When you plan your deck or patio you have to take into account how much shade it will have. A key part of having an amazing outdoor space is proper balance between sunlight and shade.
Patio umbrellas and shade sails help homeowners quickly control the sunshine, but a lot of people wonder if they can effectively grow a natural shade element to protect them from the sun.
Growing shade can be easy. Homeowners with time on their side can plant a tree and wait for it to grow into place. With proper planning and pruning it is possible to provide shade to your patio. Depending on your climate it might even be possible to plant a fruit tree or fragrant flower that adds to the environment.

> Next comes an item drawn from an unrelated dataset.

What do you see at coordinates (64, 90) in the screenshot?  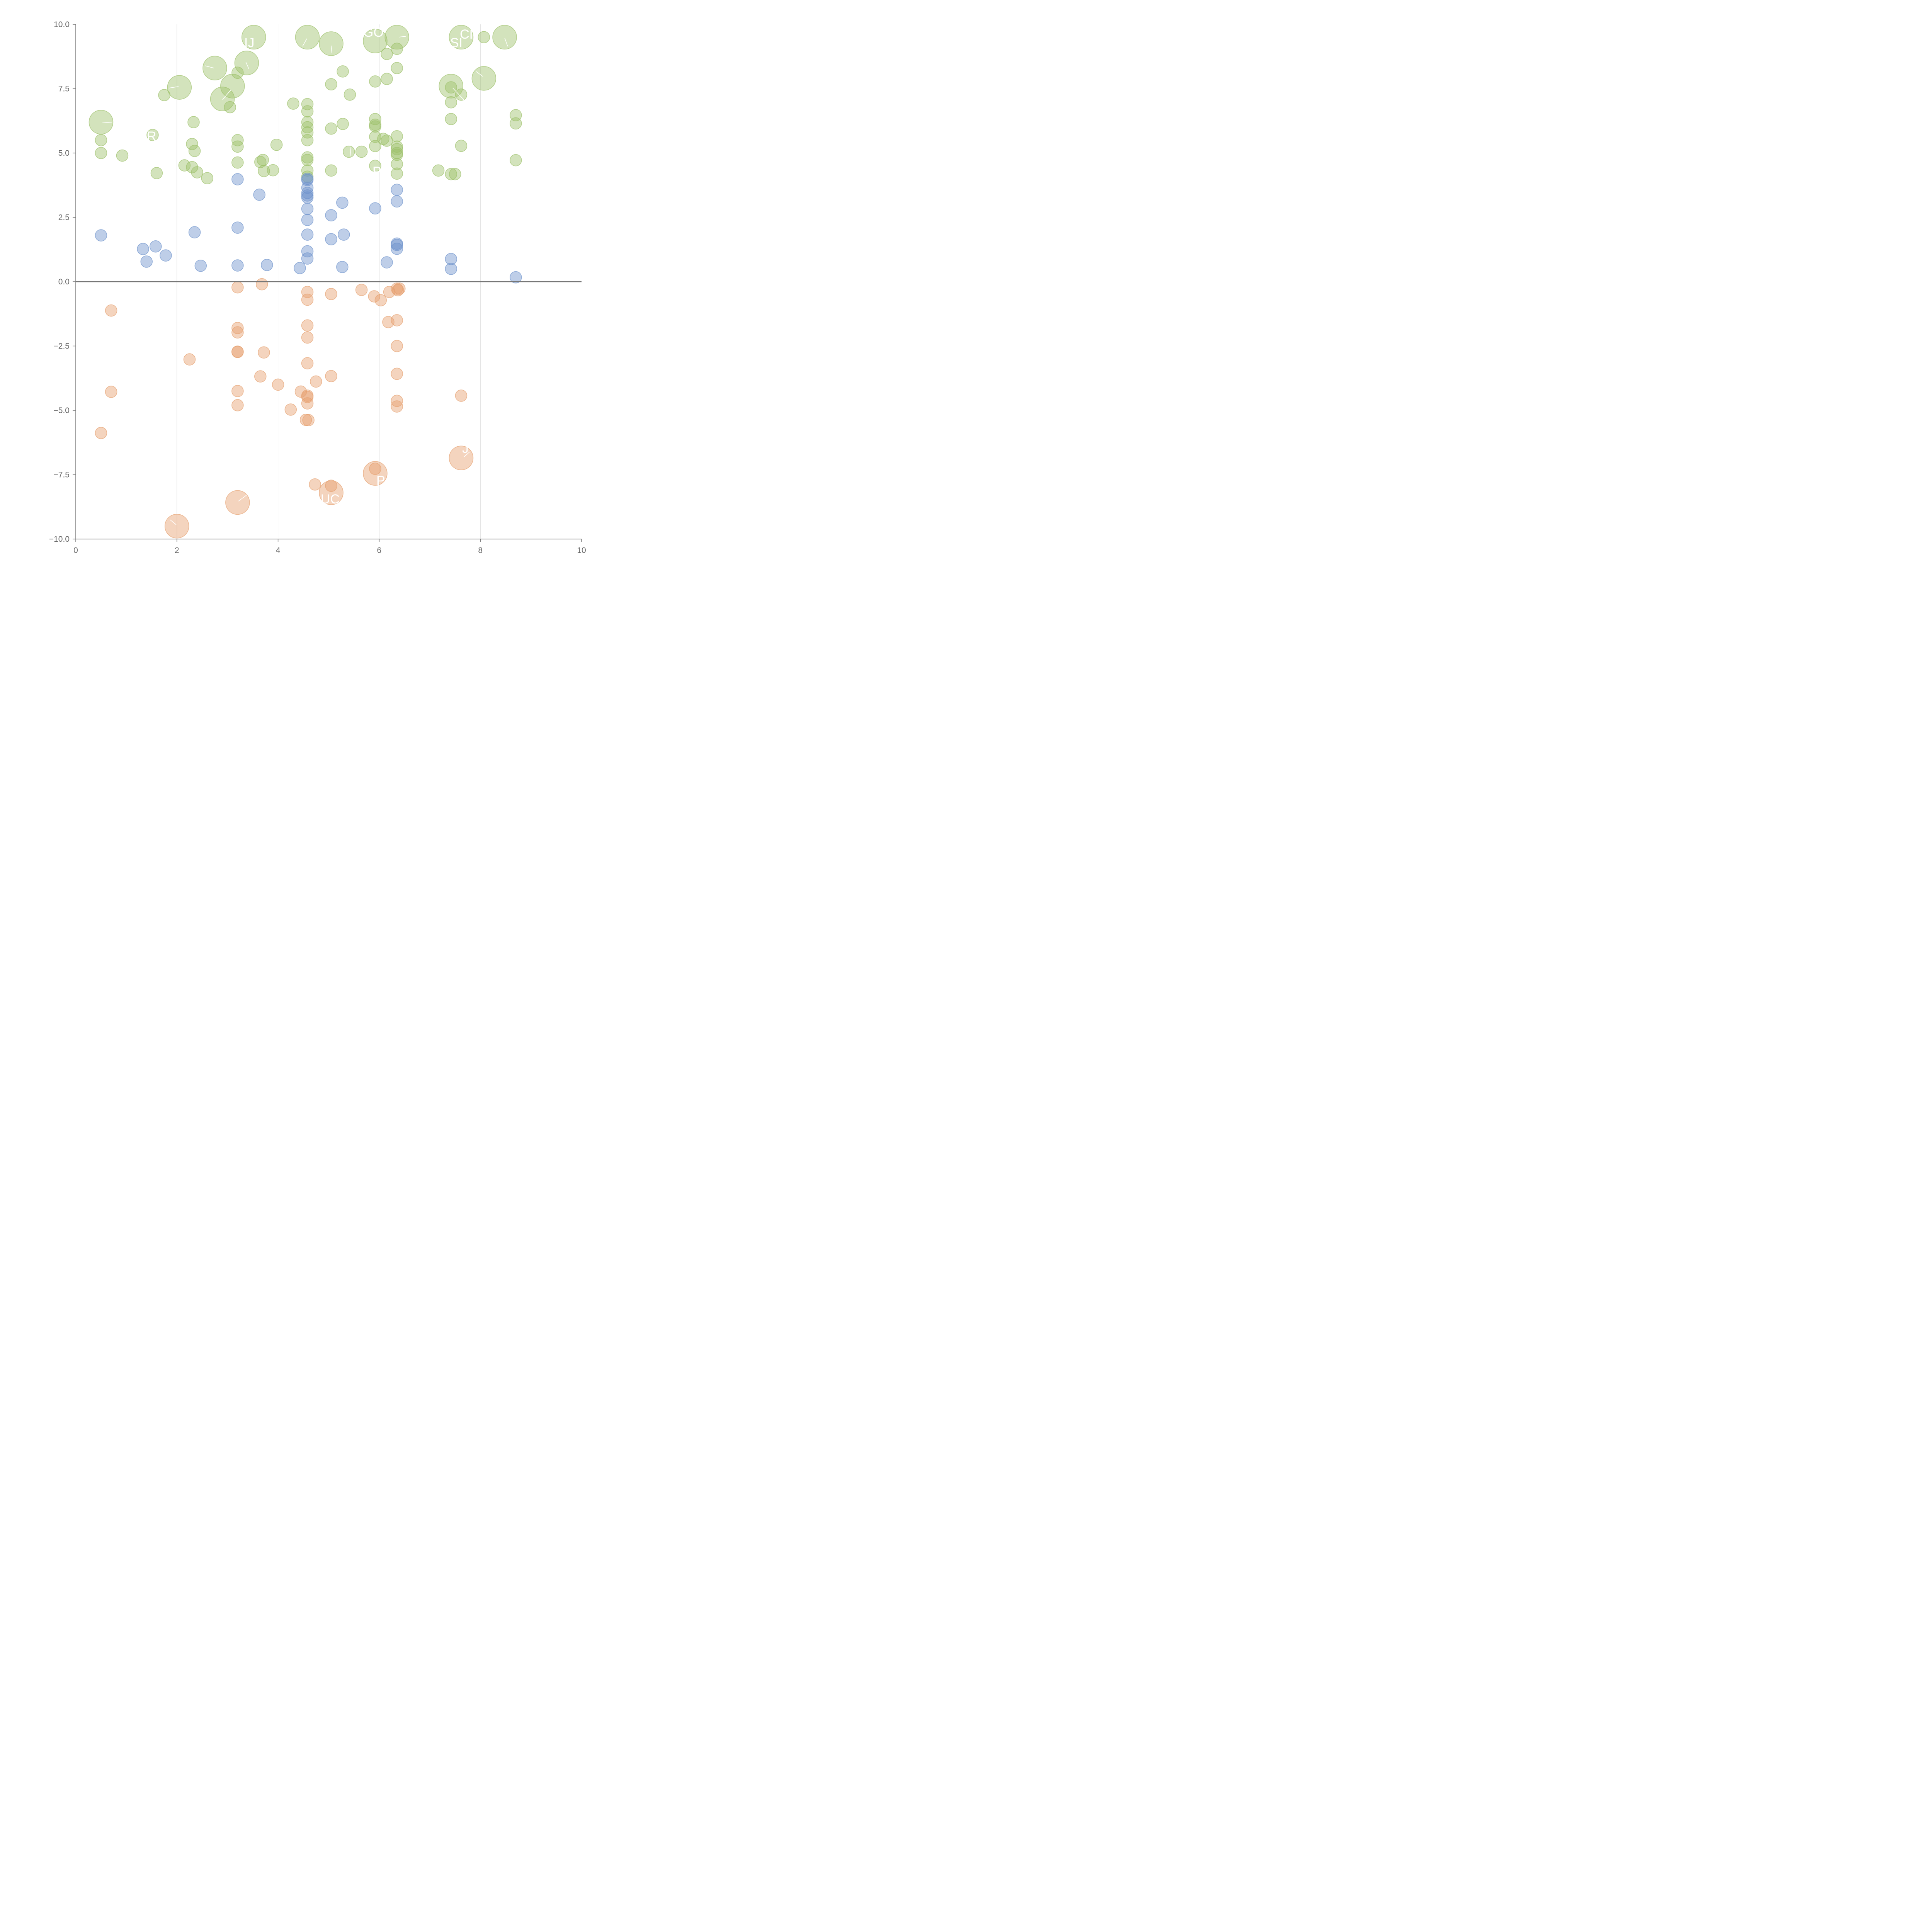 I see `y-tick-label: 7.5` at bounding box center [64, 90].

For people in need of a faster solution, plantings that grow up along a wire, trellis, or guide can provide several months of good shade. Growing your own shade with an ivy or other greenery can provide a very organic, calming space and bring more color into the backyard. It can improve a building’s energy efficiency, and also can be used to create privacy in a more natural way than bringing in a cumbersome umbrella.
The Green Screen project shown above is by the Hideo Kumaki Architect Office and is one of the most popular examples of effectively growing shade using ivy or other plants.
Types of Plants for Growing Shade
A plant curtain can be grown using a number of different plants including morning glory, sweet pea, bitter melon vines, and more. Morning glory works well and they have a nice flower that blooms in the morning. Flowering bougainvillea can also be lovely. Carefully consider what sort of plant is right for your climate and maintenance routine. All plants have advantages and drawbacks that homeowners should be mindful of.
Passion vines work well for homeowners and it can grow quickly up a lattice. The plant provides good shade in the summer. Place a soaker hose underneath it with a wifi water timer to easily keep them watered. The fragrance is great and can often attract birds. Jasmine and thumburgia also work well on a trellis or arch.
Hops is another popular choice for growing shade. Hops dies back to the root system every year and then regrows over the spring. By early summer the plant can start providing good shade. In the winter the vines won’t be there, but the summer and fall will be nice. Plus it will smell good and you can use the flowers to make beer!
Similarly, many homeowners recommend using grapes to grow natural shade for your deck or patio. The grape vines are sturdy and can provide a lot of ambience all year long. They provide a charming, rusting sense of nature that can enhance a lot of outdoor spaces. The grape vines do have to be trimmed otherwise it will look bad and you won’t get any grapes.
Care and Maintenance of Natural Shade
The trimming of your vines is important and homeowners planting for shade should carefully consider the work involved. While backyard vines and plantings can be beautiful, they routinely will grow several feet a month during the summer. At that rate they can quickly overtake anything in their path like your roof or neighboring trees. Growing your own shade requires a lot of regular trimming.
Ivy can be trained to follow a line or trellis but it does not magically know how to stop when it reaches your roof. A lot of clipping is involved in the beautiful images that you find online promoting shade from ivy, vines, and flowering plants. Maintenance can also be difficult because things die and new things grow on top. If you leave it too long it will make things look like they are half dead. Also, for the best looking shade you have to often cut it back every year and let it regrow so it will only provide shade for a portion of the summer. The maintenance is a big drawback to growing your own shade.
Do You Want Spiders? That’s how you get spiders.
The other big drawback is that spiders, insects, and rodents that might find your planting attractive. The natural element cascading up to your roof presents conducive conditions for animals to travel from the ground to cracks and nooks in your building. Homeowners imagine relaxing at a picnic table underneath a natural green canopy but underestimate just how much people fear a spider jumping down onto them.
Now spiders are useful at killing other insects and they are not known to just jump down out of trees but they can put a lot of fear into some people and quickly spoil a meal. Of course, many people think it is great to have spiders, birds and lizards living in a plant nearby because it keeps the bugs down. Also, the fragrance from a planting often smells good and the bird singing can be great.
Growing your own natural shade using ivy or the like can be an exciting experience. The plants can take root fast and quickly move up the vine to provide you with great shade by the mid summer. Lots of different plants can be used successfully and will provide a positive experience.
However, some homeowners underestimate the work involved in trimming the plants to keep them looking good. Ivy or other shade plants can quickly overgrow your space and end up on the roof and under the shingles where they can make access easy for rodents and bugs. If you are going to stay on top of the maintenance it can be a very rewarding experience, but if not remember that umbrellas and sun shades are so popular because they look nice, install easy, don’t harbor any insects, and are virtually maintenance free.